==== TEXTAUSZUG

Leocadio: Bauer, Bootskapitän und gute Seele
Leocadio bekommt auf der Isla del Sol von all dem nichts mit, er bewirtschaftet mit seiner Familie sein eigenes kleines Reich: „Wir bauen neben Bohnen auch Kartoffeln, Oca, Weizen, Gerste und Mais an. Die Bohnen verkaufen wir auch auf dem Markt, alles andere ist nur für unseren eigenen Bedarf.“ In Yumani, im Süden der Isla del Sol, ist Leocadio aufgewachsen, zur Schule gegangen und hat danach auch sein ganzes Leben dort verbracht. Für die indigenen Gruppen der Quechua und Aymara sind der Titicaca-See und die Isla del Sol heilig. Reste des von den Inka errichteten Sonnentempels zu Ehren Viracochas und der „Heilige Felsen“, auf den der erste Inka seinen Fuß setzte, ziehen Besucher aus aller Welt an. Warum also diesen Ort verlassen?

========
==== ANGABEN

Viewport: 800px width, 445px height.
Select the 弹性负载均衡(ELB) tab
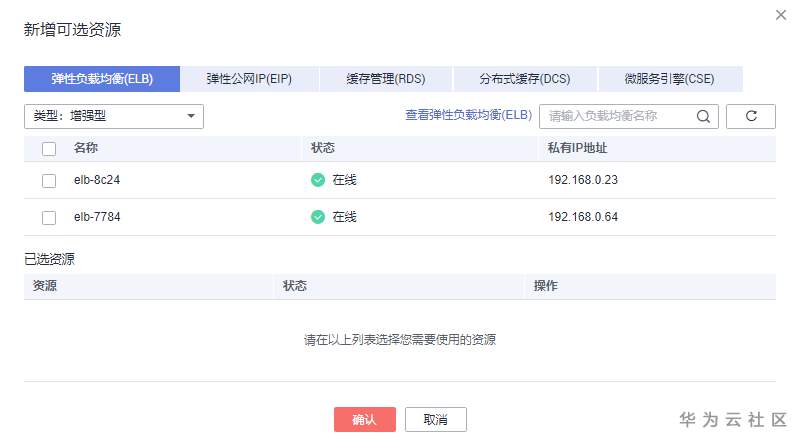102,79
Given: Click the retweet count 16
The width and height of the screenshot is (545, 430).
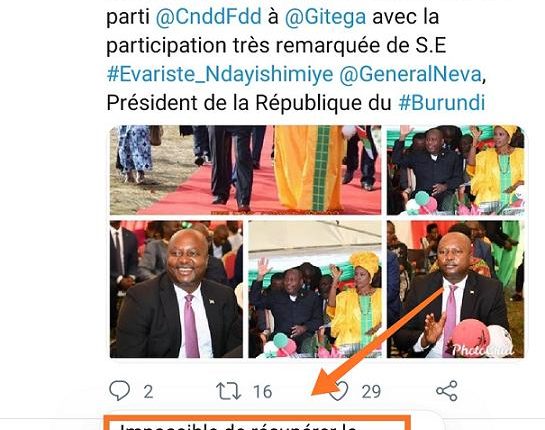Looking at the screenshot, I should pos(262,392).
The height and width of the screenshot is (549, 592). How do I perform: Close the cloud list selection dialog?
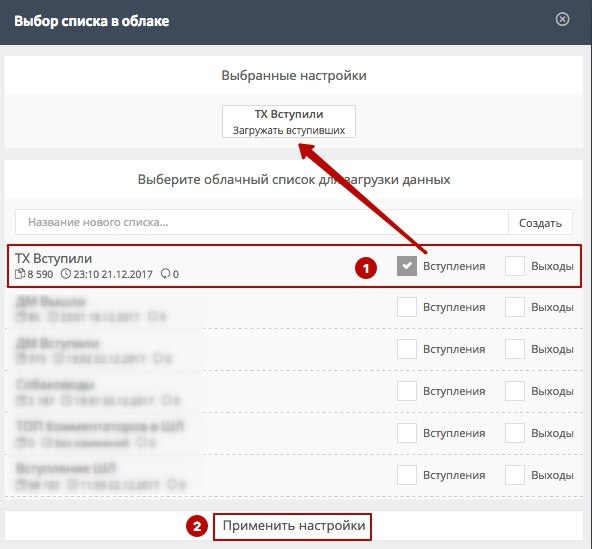pos(562,19)
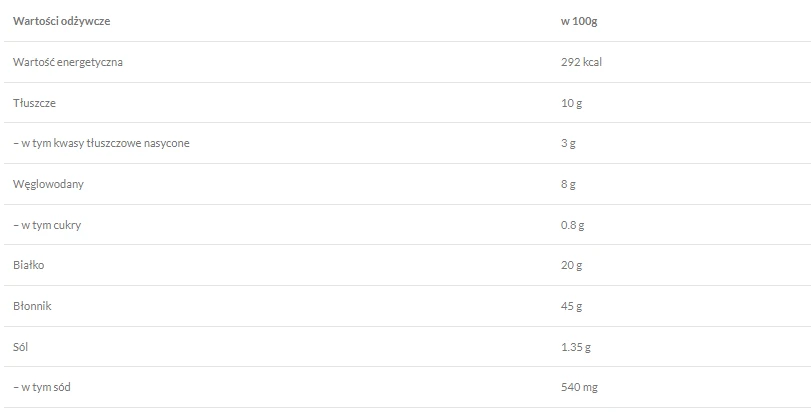Viewport: 811px width, 412px height.
Task: Click the "Sól" row label
Action: tap(21, 347)
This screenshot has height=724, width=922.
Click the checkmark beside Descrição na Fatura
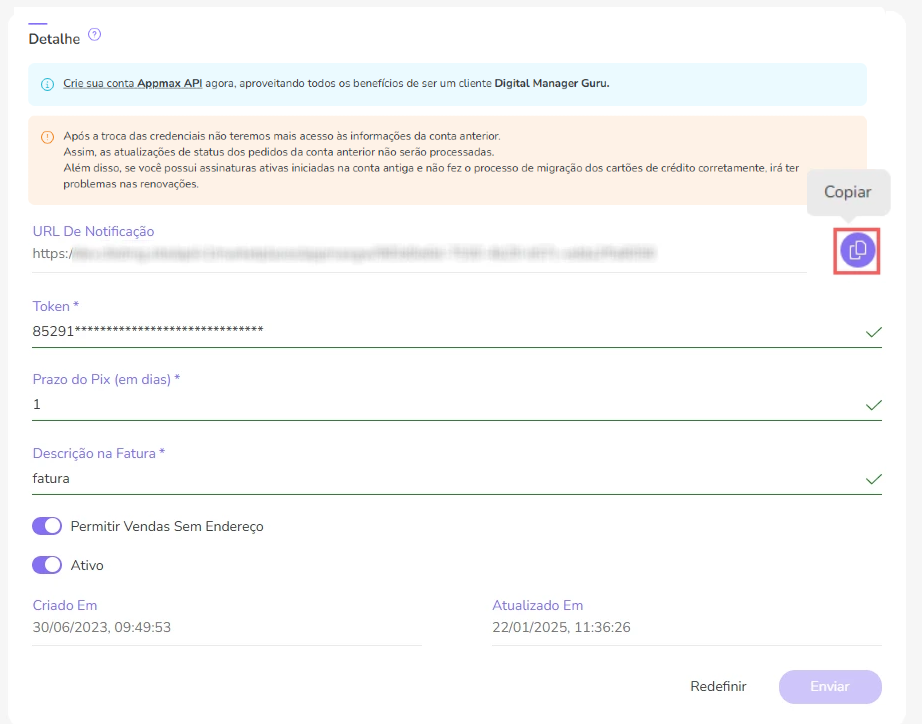pyautogui.click(x=874, y=481)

========

● **ANWEISUNGEN**
a) In welchem Ort ist Leocadio laut dem Text über Leocadio aufgewachsen?
b) Gib aus dem Text über Leocadio alles von „Leocadio: Bauer, Bootskapitän“ bis hinunter zu „diesen Ort verlassen?“ unverändert aus.
c) Knüpfe an den Text über Leocadio an und schreibe ihn nach dem letzten Satz weiter.
Die Einträge stammen aus einer anderen Quelle als der Text über Leocadio.

● **LÖSUNGEN**
a) In Yumani, im Süden der Isla del Sol.

b)
Leocadio: Bauer, Bootskapitän und gute Seele
Leocadio bekommt auf der Isla del Sol von all dem nichts mit, er bewirtschaftet mit seiner Familie sein eigenes kleines Reich: „Wir bauen neben Bohnen auch Kartoffeln, Oca, Weizen, Gerste und Mais an. Die Bohnen verkaufen wir auch auf dem Markt, alles andere ist nur für unseren eigenen Bedarf.“ In Yumani, im Süden der Isla del Sol, ist Leocadio aufgewachsen, zur Schule gegangen und hat danach auch sein ganzes Leben dort verbracht. Für die indigenen Gruppen der Quechua und Aymara sind der Titicaca-See und die Isla del Sol heilig. Reste des von den Inka errichteten Sonnentempels zu Ehren Viracochas und der „Heilige Felsen“, auf den der erste Inka seinen Fuß setzte, ziehen Besucher aus aller Welt an. Warum also diesen Ort verlassen?

c)
Leocadio kann indes selbst der mühseligen Arbeit auf dem Feld etwas Positives abgewinnen: „Je nach Jahreszeit arbeiten wir zwischen zwei und acht Stunden am Tag auf dem Feld. Das ist nicht nur unsere Arbeit, sondern auch ein gutes Training.“ Neben seiner Heimat macht ihn übrigens auch eine andere Berufung stolz: „Es ist eine Ehre, Kapitän eines Bootes auf dem Titicaca-See zu sein. Er ist ein sehr großer und wunderschöner See. Menschen aus der ganzen Welt besuchen uns, um ihn zu sehen.“ Bevor der Titicaca-See den WORLD INSIGHT-Reisegruppen ein Lächeln auf die Lippen zaubert, wird Leocadio seinen Gästen bereits ein Lächeln geschenkt haben. Nicht nur, dass unser Bootskapitän auf dem „heiligen“ See über lebenslange Erfahrung verfügt, auch dank seiner gewinnenden Art, fühlt man sich bei Leocadio stets sicher. Und wen der Anblick des Titicaca-Sees wider Erwarten völlig kaltlässt, der weiß spätestens beim Besteigen von Leocadios Boot, dass er sich an einem besonderen Ort befindet.